Burnout is a state of emotional, physical and mental exhaustion and is caused by prolonged periods of unresolved stress that can have negative effects on your work and life. A recent report from Indeed showed that 52% of all workers have experienced burn out!
The introduction of work from home and the pandemic has meant that the number of burnout cases have increased astronomically and this comes as no surprise. A healthy workplace environment can make all the difference but there are many factors that can lead to burn out. Some of these factors include: unmanageable workload, lack of control, work-life imbalance.
It is important to stay in tune with your body and mind and can be hard to understand why you are feeling unmotivated or having low periods. Symptoms of burnout can be physical, emotional or behavioural and spotting them can help you to recognise when you are burnt out and take the right steps in treating burnout.
- Constant feeling of tiredness and lethargy
- Excessive sleeping or insomnia
- Lowered immunity
- Experiencing headaches and pains in the body
- Loss of motivation
- Dissatisfaction with work and accomplishments
- Feeling like a failure
- Detachment – feeling detached from friends and family
- Procrastinating tasks you normally enjoy
- Neglecting responsibilities
- Isolating yourself
- Abusing food, alcohol or drugs to cope
5 Stages of Burnout
1. Honeymoon Phase
It is natural for us to feel eager and excited to start a new project as we experience high job satisfaction in this phase. In this stage, you might start to predict how it will affect your stress levels in the future. At this stage, it is important to create good coping mechanisms and boundaries to avoid experiencing stress in the future.
2. Onset of Stress
The initial excitement and eagerness is waning and you might start to experience some of the symptoms. In the second stage, you experience stress here and there but not constantly.
3. Chronic Stress
At this stage, you would be able to notice some of the symptoms listed above and rather than experiencing stress here and there it becomes more of a frequent problem. Whatever symptoms you experienced in stage 2 might be more intense in stage 3.

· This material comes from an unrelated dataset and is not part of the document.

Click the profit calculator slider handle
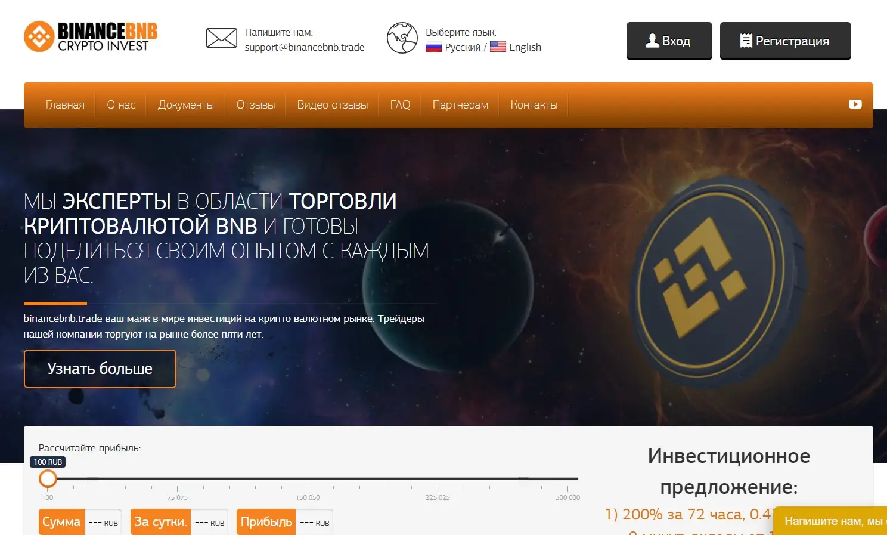The image size is (887, 535). pyautogui.click(x=48, y=478)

In the burnout stage, symptoms become critical and start to affect your work and life in all aspects. It can be difficult to cope and can seem impossible to get through the day.
5. Habitual Burnout
Habitual burnout is when you have been experiencing burnout for such a long time that it becomes a part of your life and can lead to other mental health issues such as depression. At this stage, it is important that you reach out to a professional.
How to Treat Burnout
Better Manage Your Workload – everyone has their limits on how much work they can take on. Understand what your work limit is and speak to your boss and set boundaries of how much you feel comfortable with taking on.
Work-life Balance – working from home can blur the lines between your home life and work life. Find ways to separate the two so you can be happy at home and at work.
Self-care - take the time to really unwind after you finish work. Self-care is so important and can do wonders for your mental health.
Sleep – there an endless amount of benefits to getting a good night’s sleep so it might be worth hitting that snooze button. One of the symptoms of burnout is insomnia and we have come up with some tips to improve your sleep.
Exercise – getting your heart pumping and some fresh air can help you to take the right steps and avoid experiencing burn out.
We hope this helps you to spot any symptoms you might be experiencing related to burn out and can start to treat your burnout so you can be your happiest and healthiest self!